In this study, infection severity was higher on day 45 compared to day 15, as evidenced by pannus formation, increased synovial membrane edema, severe synovitis, severe neovascularization, periosteal granuloma, necrosis, and periarticular dissemination. Similarly, a clinical study using magnetic resonance imaging also found soft tissue reactive edema and synovial inflammation in PCM patients with joint involvement13.
During prior development of the experimental model employed in this study, intense inflammatory signs and focal necrosis occurred at day 45 of exposure7. In the current study, lytic necrosis was only observed to be present by day 90. This may be due to virulence of the fungal strain used for inoculation; although both studies used the Pb18 strain, inoculum virulence was not verified in either study. Clinical studies, too, report the presence of well-defined osteolytic lesions in patients14.
In the current study, the presence of Pb18 was observed in joint-proximal regions, including perimuscularly, by day 90 post-infection.
Similarly, by day 90 post-infection, Pb appeared in the subchondral bone of the femur and tibia (figures 3G and 3H), underlying the entry point of the middle genicular artery.

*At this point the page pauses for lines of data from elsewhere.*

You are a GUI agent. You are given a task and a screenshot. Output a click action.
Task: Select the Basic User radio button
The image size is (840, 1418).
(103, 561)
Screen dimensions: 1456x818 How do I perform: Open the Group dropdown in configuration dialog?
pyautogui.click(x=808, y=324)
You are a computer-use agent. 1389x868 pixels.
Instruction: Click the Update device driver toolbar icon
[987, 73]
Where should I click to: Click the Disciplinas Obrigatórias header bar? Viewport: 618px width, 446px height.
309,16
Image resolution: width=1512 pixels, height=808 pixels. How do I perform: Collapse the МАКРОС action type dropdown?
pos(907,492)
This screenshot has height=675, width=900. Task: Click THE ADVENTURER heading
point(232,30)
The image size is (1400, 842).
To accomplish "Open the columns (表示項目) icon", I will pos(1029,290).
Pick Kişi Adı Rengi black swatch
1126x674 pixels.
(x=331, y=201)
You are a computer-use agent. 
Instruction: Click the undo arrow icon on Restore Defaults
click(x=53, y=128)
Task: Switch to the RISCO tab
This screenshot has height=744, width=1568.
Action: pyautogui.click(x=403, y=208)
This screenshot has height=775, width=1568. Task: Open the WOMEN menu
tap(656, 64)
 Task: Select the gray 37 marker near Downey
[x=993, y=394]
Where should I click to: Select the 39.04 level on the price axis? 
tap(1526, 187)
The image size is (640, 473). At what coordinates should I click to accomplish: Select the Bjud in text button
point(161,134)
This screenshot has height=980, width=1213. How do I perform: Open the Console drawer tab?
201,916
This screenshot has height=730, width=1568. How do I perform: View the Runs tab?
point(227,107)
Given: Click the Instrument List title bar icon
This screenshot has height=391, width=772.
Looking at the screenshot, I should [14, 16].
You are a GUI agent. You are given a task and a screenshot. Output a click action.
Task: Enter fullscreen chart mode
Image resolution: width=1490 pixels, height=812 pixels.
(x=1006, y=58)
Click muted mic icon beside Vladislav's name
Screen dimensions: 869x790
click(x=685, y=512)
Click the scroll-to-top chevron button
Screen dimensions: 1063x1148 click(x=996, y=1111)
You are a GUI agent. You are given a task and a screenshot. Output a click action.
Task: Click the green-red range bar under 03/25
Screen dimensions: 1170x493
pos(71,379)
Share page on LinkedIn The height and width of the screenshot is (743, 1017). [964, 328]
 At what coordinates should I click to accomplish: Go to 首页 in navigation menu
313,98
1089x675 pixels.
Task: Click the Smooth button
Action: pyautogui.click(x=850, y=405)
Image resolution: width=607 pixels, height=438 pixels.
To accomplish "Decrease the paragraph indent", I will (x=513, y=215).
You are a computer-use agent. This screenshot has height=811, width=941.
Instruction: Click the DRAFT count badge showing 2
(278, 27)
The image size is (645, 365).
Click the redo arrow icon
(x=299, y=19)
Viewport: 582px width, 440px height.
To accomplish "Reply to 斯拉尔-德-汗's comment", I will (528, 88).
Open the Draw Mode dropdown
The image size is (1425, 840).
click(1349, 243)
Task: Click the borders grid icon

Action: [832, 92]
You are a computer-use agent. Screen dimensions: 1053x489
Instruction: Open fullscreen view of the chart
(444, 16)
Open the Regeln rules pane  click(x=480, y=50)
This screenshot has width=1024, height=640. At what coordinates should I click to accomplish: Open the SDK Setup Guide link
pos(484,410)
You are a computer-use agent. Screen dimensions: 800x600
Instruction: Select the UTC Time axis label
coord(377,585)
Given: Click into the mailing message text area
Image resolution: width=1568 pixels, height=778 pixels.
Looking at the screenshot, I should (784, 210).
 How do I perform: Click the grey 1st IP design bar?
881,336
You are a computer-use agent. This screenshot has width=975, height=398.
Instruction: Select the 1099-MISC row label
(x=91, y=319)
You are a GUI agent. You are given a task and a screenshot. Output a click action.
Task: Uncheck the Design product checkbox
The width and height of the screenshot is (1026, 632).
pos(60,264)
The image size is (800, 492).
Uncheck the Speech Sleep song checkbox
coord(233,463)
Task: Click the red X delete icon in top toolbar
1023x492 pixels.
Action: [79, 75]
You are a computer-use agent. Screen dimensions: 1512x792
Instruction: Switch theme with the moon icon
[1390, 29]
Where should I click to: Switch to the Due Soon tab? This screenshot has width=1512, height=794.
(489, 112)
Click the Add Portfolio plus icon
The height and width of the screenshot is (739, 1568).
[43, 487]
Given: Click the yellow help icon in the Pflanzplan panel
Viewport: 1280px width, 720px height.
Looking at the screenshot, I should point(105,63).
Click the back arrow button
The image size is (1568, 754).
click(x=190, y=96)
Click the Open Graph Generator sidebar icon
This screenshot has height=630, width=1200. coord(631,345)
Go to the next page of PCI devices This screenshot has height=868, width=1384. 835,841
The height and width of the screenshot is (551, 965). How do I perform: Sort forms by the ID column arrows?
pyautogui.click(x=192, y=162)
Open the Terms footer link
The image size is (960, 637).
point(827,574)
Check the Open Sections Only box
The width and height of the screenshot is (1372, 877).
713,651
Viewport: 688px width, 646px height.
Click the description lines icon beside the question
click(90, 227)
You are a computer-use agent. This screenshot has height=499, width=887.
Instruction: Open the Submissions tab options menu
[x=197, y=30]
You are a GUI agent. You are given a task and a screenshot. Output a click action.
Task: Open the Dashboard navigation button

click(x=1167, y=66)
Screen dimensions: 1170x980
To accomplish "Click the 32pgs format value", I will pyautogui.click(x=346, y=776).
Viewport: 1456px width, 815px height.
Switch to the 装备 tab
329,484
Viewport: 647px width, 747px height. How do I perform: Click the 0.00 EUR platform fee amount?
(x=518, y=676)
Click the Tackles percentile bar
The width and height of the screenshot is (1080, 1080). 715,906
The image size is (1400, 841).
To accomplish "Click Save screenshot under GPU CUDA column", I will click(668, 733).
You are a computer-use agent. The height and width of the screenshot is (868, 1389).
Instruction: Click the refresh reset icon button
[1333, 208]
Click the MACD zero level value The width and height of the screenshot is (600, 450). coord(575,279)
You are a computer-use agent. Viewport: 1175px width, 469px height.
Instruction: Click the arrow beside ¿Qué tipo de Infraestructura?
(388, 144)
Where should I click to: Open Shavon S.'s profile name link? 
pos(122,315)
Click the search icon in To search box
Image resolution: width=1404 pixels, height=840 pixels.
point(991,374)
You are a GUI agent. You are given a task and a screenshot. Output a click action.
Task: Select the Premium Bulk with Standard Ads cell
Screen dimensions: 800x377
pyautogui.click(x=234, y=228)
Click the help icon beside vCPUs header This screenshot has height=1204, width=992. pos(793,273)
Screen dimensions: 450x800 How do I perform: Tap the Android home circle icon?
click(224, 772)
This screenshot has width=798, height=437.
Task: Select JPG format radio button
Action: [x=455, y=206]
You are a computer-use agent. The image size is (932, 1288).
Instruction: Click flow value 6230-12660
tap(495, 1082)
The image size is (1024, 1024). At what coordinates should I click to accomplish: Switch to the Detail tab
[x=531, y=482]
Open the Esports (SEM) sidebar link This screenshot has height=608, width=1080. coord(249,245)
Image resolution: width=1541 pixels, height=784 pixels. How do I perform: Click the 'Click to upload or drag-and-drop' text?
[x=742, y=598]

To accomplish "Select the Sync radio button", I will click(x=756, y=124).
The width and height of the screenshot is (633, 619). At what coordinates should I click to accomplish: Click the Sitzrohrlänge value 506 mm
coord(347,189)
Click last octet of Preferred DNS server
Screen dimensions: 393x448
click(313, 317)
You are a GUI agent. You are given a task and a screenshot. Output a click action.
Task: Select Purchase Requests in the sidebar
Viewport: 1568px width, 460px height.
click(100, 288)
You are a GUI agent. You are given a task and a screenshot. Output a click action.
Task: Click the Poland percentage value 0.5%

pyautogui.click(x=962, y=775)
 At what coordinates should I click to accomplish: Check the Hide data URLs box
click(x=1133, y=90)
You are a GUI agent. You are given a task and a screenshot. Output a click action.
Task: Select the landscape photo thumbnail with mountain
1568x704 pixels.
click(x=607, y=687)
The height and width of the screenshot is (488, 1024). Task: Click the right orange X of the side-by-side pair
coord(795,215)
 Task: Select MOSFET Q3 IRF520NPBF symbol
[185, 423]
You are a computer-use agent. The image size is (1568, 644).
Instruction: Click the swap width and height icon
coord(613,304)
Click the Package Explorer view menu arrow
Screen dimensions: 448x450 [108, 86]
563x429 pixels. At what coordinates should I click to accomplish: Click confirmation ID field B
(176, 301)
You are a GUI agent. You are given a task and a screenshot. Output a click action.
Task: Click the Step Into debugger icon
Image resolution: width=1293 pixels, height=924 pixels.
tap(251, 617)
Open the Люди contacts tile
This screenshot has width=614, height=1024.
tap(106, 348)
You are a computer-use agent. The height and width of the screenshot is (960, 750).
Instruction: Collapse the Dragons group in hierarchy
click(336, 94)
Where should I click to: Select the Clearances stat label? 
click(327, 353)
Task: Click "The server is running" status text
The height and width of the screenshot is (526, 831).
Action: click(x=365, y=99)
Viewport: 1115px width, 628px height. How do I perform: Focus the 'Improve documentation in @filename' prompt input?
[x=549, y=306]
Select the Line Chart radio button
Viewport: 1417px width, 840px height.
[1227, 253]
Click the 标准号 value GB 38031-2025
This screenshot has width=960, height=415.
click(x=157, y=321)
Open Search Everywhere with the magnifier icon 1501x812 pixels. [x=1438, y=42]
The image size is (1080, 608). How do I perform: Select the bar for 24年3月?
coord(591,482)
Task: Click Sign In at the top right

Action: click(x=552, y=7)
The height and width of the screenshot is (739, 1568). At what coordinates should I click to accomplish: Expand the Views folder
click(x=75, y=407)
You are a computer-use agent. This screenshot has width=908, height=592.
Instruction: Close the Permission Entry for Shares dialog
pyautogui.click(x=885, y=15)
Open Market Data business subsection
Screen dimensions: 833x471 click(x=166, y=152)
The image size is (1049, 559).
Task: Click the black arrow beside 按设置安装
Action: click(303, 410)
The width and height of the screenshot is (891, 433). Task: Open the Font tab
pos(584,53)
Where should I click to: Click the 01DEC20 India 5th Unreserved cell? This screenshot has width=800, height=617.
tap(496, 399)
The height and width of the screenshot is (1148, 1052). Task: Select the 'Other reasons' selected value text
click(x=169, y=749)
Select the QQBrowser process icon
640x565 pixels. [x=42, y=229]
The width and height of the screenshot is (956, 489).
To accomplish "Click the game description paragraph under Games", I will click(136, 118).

This suggests that dissemination of the fungus to this location occurred via this vessel. In a retrospective study examining seven clinical cases of osteoarticular PCM, involvement of the bony tissue was observed in all patients, with over 40% of samples exhibiting multiple bone lesions14.
The current study pioneers investigation into the evolution and later stages of experimental Pb-induced arthritis, and an attempt has been made to contextualize findings despite the paucity of prior literature. The experimental model of Pb-induced arthritis employed by this study performed satisfactorily for the purpose of studying arthritis evolution.
Based on these results, it would appear – at least in a rodent model – that untreated PCM progresses over time, including development of characteristic anatomical pathology findings such as necrosis and dissemination to adjacent tissues. Despite disease progression, however, a decrease in titers of anti-gp43 antibodies against Pb can be expected.